Family participation.

Family participation was assessed with four items from the Active-Recreational Orientation subscale of the Family Environment Scale (e.g., We go to movies, sports events, or do other fun activities together as a family; Moos & Moos, 1994). Response options ranged from 1 (Hardly Ever) to 4 (Often). A mean composite score was computed for each participant using data from Wave 4. Higher scores indicated a greater level of family participation (α = 0.75).

Demographic variables.

Demographic variables measured in this study included gender and family socioeconomic status (SES). Gender was self-reported at Wave 1 with response options of male or female. Family SES was assessed by prestige scores (Nakao & Treas, 1990), assigned based on participants’ reports of their parents’ occupations. The occupations ranged from 29.3 (private household work) to 64.5 (professional). If both parents had occupations, the higher of the two prestige scores was used.

Data Analytic Strategy

First, we conducted attrition analysis to see if youth excluded from analysis differed from those included in the analysis. Second, we conducted univariate descriptive statistics and Pearson correlations to examine distributions and bivariate relationships among variables of interest. Finally, we tested our hypothesized moderated-mediation using structural equation modeling (SEM) using Mplus 7.3 (Muthén & Muthén, 2012). To deal with missing data, we used full information maximum likelihood (FIML). FIML was used on all study variables with missing data except for our observed variables for future orientation (i.e., hope agency, hope pathways, and purpose) and our moderator variable (i.e., family participation) because individuals were not included in our analysis if they had missing data for these variables. The advantage of using FIML for missing data, as opposed to multiple imputation, is that it produces a deterministic result rather than a different result each time it is run. FIML works by estimating a likelihood function for each individual based on the variables that are present so that all the available data are used (Schlomer, Bauman, & Card, 2010).

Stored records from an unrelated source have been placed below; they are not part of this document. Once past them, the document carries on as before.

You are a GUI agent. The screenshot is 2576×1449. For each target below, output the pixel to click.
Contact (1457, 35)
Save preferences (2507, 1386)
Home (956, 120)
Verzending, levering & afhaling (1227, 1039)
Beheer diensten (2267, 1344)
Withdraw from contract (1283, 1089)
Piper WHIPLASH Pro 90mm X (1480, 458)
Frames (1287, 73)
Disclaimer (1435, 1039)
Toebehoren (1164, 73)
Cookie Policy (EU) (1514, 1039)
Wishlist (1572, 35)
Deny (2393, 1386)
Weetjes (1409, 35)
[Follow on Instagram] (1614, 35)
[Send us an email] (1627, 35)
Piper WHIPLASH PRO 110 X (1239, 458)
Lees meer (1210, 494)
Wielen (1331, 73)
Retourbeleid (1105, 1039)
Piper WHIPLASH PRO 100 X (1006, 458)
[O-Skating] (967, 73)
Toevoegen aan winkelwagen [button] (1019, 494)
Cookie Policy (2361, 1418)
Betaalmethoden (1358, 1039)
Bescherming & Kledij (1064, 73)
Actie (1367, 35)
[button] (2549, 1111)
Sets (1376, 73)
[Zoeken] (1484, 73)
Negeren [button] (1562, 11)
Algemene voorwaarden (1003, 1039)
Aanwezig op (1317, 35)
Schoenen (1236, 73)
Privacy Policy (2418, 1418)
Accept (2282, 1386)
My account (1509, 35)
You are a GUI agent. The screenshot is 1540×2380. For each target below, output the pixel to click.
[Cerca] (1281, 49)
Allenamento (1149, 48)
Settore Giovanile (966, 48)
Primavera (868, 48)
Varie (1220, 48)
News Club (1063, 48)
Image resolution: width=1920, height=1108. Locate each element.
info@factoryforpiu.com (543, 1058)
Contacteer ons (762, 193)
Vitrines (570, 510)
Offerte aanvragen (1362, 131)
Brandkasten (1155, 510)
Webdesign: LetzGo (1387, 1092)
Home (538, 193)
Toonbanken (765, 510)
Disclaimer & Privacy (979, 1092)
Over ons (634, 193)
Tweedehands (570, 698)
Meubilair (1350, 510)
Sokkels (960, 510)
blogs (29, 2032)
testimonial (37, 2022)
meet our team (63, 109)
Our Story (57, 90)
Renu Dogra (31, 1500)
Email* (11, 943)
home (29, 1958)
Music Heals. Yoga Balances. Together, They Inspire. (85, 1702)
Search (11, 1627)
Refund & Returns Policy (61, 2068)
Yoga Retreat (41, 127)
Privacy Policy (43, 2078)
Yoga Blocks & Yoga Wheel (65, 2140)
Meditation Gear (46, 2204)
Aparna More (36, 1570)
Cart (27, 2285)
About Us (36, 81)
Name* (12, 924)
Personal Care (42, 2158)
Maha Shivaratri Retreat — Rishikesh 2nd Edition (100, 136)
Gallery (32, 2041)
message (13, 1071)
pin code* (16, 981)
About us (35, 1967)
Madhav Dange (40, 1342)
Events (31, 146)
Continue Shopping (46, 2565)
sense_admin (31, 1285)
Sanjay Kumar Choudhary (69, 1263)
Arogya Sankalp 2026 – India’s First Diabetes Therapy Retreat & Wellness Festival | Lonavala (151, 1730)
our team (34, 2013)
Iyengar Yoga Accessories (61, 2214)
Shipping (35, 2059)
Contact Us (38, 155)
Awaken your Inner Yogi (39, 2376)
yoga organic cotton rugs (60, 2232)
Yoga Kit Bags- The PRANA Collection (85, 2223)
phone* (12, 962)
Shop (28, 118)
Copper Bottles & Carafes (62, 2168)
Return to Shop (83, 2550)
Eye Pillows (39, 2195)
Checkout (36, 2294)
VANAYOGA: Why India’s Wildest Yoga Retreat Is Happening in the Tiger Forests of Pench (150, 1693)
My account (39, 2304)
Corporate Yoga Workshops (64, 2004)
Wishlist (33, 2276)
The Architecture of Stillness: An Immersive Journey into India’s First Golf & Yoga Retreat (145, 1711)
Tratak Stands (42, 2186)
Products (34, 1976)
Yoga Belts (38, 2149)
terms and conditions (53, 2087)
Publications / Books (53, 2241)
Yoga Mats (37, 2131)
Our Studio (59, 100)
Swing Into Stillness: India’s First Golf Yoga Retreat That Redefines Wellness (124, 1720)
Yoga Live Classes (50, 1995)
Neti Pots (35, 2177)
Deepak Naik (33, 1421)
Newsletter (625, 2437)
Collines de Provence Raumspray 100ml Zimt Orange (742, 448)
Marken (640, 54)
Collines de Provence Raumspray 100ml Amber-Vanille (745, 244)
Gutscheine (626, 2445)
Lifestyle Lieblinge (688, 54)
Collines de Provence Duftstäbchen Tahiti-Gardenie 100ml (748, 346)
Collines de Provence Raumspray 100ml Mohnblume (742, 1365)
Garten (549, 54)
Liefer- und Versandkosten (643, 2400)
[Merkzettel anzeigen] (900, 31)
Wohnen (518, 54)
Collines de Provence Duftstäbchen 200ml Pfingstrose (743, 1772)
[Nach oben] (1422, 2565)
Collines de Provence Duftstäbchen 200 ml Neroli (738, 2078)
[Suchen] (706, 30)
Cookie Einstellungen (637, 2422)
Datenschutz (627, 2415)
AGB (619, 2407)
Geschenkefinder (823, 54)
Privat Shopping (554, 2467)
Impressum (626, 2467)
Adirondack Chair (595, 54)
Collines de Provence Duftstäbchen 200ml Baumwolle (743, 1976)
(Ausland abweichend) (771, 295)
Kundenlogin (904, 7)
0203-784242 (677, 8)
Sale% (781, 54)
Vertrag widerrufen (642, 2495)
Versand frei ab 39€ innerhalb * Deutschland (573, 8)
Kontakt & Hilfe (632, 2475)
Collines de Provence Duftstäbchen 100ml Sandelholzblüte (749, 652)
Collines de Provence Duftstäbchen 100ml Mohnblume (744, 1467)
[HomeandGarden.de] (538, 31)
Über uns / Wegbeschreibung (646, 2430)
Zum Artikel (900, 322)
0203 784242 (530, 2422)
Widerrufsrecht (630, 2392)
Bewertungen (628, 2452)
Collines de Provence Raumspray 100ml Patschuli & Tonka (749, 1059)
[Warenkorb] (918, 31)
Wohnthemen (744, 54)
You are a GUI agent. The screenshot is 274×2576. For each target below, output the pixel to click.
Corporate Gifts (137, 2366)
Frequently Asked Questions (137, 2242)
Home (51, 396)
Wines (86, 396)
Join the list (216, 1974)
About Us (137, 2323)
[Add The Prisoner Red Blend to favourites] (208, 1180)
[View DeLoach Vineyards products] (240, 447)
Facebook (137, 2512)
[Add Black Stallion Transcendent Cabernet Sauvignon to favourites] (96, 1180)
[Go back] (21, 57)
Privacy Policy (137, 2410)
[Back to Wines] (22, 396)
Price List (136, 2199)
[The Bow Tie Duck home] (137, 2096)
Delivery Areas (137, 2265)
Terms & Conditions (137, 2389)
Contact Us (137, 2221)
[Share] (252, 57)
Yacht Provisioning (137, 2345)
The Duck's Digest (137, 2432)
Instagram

The first step in testing our hypothesized relationships was to create and test a measurement model assessing whether our measured items were appropriate indicators of our latent constructs. We specified ETV and future orientation as latent constructs in our model. Confirmatory factor analysis within Mplus was used to test the fit of our measurement model. We then tested our full measurement and structural model among all participants to determine whether ETV indirectly affected future orientation through perceived stress. Our structural model included a direct and indirect path from ETV to future orientation. The indirect pathway was through perceived stress. We also controlled for gender and SES in our model. Based on findings from bivariate correlations, we controlled for gender and SES by regressing them on perceived stress. Finally, we used multi-group structural equation modeling to test whether level of family participation moderates the pathway between perceived stress and future orientation. For this analysis, our grouping variable was high versus low levels of family participation. Participants in the high family participation group had scores greater than or equal to the average score of 2.18 (n = 152), while participants in the low family participation group had scores lower than the average score of 2.18 (n = 164).

Model fit was based on multiple indices including the following: model chi-square, Comparative Fit Index (CFI; Bentler, 1990), Root Mean Square Error of Approximation (RMSEA; Steiger, 1990), and Standardized Root Mean Square Residual (SRMR). Statistical significance for individual pathways was also assessed. Furthermore, to determine whether our structural model differed between individuals with low family participation and high family participation, a chi-square difference test was computed.

Results

Attrition Analysis

Attrition analyses were conducted to determine if participants excluded from this analysis differed from participants included. Results of the attrition analyses indicated that these individuals did not differ on SES (t(748) = 0.04, p > .05), but that females were more likely to be included than males (χ2 (1, N = 850) = 12.53, p < .001) and those included in our analysis were younger by 0.15 years on average compared to those excluded (t(848) = −3.41, p = .001). Furthermore, participants included in our analysis reported a lower purpose in life (t(408) = 2.06, p = .04) and greater hope agency (t(408) = 1.80, p <.01) compared to those excluded from our analysis. Individuals included in our study did not differ from those excluded on exposure to violence at Wave 1 (t(846) = .38,p >.05), Wave 2 (t(809) = .56,p >.05), or Wave 3 (t(781) = .42,p >.05), perceived stress (t(764) = 1.14,p >.05), family participation (t(745) = 1.63,p >.05), or hope pathways (t(408) = 1.80, p >.05).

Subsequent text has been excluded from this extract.